**Tasks to carry out**:
[A] Determine whether each of the following statements agrees with the Delaware court opinion below. Answer yes or no for each and quote the deciding words of the opinion. (i) Murray pled guilty on November 26, 2007. (ii) Murray advances four grounds in support of his motion. (iii) At his final case review appearance on November 19, 2007, Murray accepted the State's plea offer.
[B] Reproduce, line for line, the stretch of the rows from the start of the rows through the line containing "center [1428, 37].", with both ends included.

## Begin Selected extract

Superior Court of Delaware, New Castle County
Jan 21, 2009
ID No. 0705023337 (Del. Super. Ct. Jan. 21, 2009)

Opinion

ID No. 0705023337.

Submitted: October 8, 2008.

Decided: January 21, 2009.

CRIMINAL ACTION NUMBERS IN-07-06-0042-R1. Upon Motion of the Defendant for Post-Conviction Relief- DENIED .


MEMORANDUM OPINION

Defendant Antoine Murray has moved for post-conviction relief claiming ineffective assistance of counsel in the plea process and a misleading TIS Guilty Plea form. This judge accepted his plea. He pled guilty on November 26, 2007 and was sentenced on February 1, 2008.

Murray's Claims

Murray advances three grounds in support of his motion. First, he contends the plea agreement was "unfulfilled." He says the TIS Guilty Plea form gave him the impression he would face a minimum of two years. He also argues that because he was facing habitual offender status, the maximum potential penalty should have stated "life" not eight years.

Second, Murray claims his counsel advised him to accept the plea because he already had eight months in jail and would be out in a year (based on a two-year sentence). Also, in this second claim, Murray reports that counsel told him that if he went to trial and were convicted he could get a twelve year sentence instead of two years because of a weapons charge, and if he pled, the State would drop the weapons charge. All of this, Murray stated, prompted his lawyer to advise him that accepting a plea would result in only a two year sentence on the assault charge.

The third claim is that he "trusted" his attorney's advice to sign the plea agreement which stated he admitted to being a habitual offender. He contends counsel did not inform him he could be sentenced as a habitual offender. He claims counsel did not tell him that the consequence of this admission on a plea to assault second degree would mean an eight year sentence.

Factual Background

Murray was indicted in June 2007 for assault second degree, possession of a deadly weapon during the commission of a felony, resisting arrest, and misdemeanor criminal mischief. At his final case review appearance on November 19, 2007, he rejected a plea offer from the State. The plea offer would have required Murray to plead guilty to assault second, and admit he is a habitual offender. In exchange, the State would ask for no more than eight years in jail as a habitual offender. After his rejection, trial was scheduled for November 27, 2007.

There was a brief colloquy at final case review on the 19th during which counsel told the judge Murray and he had discussed the plea offer, and Murray had decided to reject it.

## End Selected extract
## Begin Dataset excerpts

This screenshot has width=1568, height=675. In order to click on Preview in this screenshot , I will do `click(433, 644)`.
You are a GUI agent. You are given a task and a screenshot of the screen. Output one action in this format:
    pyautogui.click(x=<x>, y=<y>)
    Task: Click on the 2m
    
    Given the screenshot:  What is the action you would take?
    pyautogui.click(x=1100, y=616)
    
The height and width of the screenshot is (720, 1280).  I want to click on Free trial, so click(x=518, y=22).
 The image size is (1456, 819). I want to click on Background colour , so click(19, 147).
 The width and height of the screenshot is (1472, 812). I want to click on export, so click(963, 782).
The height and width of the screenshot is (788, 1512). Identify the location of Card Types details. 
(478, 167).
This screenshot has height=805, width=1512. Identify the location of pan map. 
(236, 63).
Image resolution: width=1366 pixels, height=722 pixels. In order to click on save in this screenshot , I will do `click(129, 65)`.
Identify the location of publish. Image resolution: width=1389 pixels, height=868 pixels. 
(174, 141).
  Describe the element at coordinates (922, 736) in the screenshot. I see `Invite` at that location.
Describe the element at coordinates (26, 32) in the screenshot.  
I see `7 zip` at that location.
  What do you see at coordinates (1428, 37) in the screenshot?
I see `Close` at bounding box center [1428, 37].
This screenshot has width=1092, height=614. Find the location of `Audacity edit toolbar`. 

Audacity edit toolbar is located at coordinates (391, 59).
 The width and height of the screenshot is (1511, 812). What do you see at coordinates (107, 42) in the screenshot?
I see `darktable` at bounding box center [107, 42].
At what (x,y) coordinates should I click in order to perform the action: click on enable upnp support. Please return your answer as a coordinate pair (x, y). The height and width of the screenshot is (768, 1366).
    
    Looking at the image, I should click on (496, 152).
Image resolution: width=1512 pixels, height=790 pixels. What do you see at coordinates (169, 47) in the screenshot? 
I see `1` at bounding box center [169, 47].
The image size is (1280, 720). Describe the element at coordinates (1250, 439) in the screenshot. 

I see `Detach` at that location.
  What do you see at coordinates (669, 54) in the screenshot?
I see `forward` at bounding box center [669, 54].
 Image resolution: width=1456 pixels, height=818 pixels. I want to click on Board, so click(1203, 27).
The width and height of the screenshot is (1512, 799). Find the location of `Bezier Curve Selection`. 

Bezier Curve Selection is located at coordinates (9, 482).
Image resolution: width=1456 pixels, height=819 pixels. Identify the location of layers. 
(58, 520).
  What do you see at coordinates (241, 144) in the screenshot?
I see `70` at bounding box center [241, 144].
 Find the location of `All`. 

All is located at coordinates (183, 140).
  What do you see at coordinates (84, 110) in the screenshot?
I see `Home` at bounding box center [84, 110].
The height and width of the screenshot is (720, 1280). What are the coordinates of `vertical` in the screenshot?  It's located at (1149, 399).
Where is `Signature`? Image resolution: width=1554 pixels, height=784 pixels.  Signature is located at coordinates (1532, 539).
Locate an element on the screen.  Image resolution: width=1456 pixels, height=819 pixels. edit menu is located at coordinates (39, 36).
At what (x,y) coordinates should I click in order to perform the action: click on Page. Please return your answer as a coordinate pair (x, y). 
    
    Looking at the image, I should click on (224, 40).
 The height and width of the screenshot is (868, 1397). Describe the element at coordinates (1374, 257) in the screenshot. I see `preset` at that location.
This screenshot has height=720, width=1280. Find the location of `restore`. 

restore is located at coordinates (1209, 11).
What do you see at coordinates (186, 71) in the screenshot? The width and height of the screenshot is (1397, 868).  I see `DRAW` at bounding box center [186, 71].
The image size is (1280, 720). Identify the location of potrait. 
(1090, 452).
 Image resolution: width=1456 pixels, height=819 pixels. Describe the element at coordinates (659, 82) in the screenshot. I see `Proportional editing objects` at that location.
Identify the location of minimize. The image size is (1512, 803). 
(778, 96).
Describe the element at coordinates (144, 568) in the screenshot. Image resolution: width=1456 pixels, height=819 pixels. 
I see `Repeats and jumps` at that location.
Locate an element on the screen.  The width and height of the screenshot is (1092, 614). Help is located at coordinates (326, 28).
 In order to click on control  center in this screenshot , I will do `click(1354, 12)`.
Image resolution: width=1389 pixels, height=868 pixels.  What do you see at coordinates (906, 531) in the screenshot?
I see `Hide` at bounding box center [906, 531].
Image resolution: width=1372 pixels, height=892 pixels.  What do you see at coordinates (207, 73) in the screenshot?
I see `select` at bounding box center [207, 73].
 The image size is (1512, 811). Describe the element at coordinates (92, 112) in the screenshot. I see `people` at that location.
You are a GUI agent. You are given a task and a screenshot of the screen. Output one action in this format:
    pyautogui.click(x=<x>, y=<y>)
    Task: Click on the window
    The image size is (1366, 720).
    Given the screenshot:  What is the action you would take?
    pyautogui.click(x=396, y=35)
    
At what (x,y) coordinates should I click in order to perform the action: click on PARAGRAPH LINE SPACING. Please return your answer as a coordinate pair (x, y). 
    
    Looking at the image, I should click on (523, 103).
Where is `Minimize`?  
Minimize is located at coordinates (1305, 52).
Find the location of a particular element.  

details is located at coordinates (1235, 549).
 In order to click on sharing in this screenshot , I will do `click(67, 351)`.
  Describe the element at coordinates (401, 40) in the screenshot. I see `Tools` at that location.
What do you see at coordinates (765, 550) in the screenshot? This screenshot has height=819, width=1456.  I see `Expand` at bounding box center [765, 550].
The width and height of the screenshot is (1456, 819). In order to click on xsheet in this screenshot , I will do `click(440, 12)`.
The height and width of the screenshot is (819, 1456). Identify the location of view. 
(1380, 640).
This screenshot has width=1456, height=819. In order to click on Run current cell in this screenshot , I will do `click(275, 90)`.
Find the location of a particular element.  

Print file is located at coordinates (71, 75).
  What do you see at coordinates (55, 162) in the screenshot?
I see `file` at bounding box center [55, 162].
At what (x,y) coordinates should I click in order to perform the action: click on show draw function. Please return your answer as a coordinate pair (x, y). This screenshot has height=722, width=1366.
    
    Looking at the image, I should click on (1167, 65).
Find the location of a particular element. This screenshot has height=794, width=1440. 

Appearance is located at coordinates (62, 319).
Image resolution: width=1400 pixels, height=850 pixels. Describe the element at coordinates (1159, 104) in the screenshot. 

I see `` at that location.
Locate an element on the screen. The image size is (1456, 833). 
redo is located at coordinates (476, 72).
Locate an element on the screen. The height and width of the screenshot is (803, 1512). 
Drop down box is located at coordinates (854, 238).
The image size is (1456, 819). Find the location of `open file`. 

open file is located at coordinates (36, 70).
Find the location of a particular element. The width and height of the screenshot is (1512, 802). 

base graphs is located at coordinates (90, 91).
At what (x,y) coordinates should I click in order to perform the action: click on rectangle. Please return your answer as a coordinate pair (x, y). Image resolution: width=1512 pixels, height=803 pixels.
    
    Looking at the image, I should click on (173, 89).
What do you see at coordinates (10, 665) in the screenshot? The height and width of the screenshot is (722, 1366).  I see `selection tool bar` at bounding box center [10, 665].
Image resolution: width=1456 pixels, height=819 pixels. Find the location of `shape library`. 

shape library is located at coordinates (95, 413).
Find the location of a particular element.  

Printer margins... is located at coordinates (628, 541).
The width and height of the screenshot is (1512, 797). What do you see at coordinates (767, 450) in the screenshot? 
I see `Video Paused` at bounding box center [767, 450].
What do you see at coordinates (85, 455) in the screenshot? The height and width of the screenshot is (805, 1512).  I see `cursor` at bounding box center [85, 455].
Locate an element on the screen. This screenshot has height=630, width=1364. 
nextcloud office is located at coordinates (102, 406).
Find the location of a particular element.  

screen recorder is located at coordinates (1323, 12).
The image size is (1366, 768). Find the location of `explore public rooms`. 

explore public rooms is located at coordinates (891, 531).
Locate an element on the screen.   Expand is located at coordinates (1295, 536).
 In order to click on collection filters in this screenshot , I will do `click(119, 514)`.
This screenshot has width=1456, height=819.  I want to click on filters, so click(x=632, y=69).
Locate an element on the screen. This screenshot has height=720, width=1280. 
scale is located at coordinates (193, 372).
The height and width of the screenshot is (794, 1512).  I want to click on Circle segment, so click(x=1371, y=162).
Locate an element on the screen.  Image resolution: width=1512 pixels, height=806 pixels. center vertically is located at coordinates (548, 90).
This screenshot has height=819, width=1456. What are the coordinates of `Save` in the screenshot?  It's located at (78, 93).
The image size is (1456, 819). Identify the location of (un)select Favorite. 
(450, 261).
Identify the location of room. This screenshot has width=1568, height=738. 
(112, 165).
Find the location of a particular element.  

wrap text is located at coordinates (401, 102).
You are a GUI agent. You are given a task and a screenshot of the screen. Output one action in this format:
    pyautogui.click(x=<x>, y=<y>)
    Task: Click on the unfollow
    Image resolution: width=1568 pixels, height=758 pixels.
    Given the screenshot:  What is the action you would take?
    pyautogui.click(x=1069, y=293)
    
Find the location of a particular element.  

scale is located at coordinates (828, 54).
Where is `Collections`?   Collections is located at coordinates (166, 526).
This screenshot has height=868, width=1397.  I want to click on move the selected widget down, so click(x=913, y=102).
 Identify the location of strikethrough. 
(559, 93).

## End Dataset excerpts

**Answers to each task**:
[A]
(i) Yes: "He pled guilty on November 26, 2007 and was sentenced on February 1, 2008."
(ii) No: "Murray advances three grounds in support of his motion."
(iii) No: "At his final case review appearance on November 19, 2007, he rejected a plea offer from the State."

[B]
This screenshot has width=1568, height=675. In order to click on Preview in this screenshot , I will do `click(433, 644)`.
You are a GUI agent. You are given a task and a screenshot of the screen. Output one action in this format:
    pyautogui.click(x=<x>, y=<y>)
    Task: Click on the 2m
    
    Given the screenshot:  What is the action you would take?
    pyautogui.click(x=1100, y=616)
    
The height and width of the screenshot is (720, 1280).  I want to click on Free trial, so click(x=518, y=22).
 The image size is (1456, 819). I want to click on Background colour , so click(19, 147).
 The width and height of the screenshot is (1472, 812). I want to click on export, so click(963, 782).
The height and width of the screenshot is (788, 1512). Identify the location of Card Types details. 
(478, 167).
This screenshot has height=805, width=1512. Identify the location of pan map. 
(236, 63).
Image resolution: width=1366 pixels, height=722 pixels. In order to click on save in this screenshot , I will do `click(129, 65)`.
Identify the location of publish. Image resolution: width=1389 pixels, height=868 pixels. 
(174, 141).
  Describe the element at coordinates (922, 736) in the screenshot. I see `Invite` at that location.
Describe the element at coordinates (26, 32) in the screenshot.  
I see `7 zip` at that location.
  What do you see at coordinates (1428, 37) in the screenshot?
I see `Close` at bounding box center [1428, 37].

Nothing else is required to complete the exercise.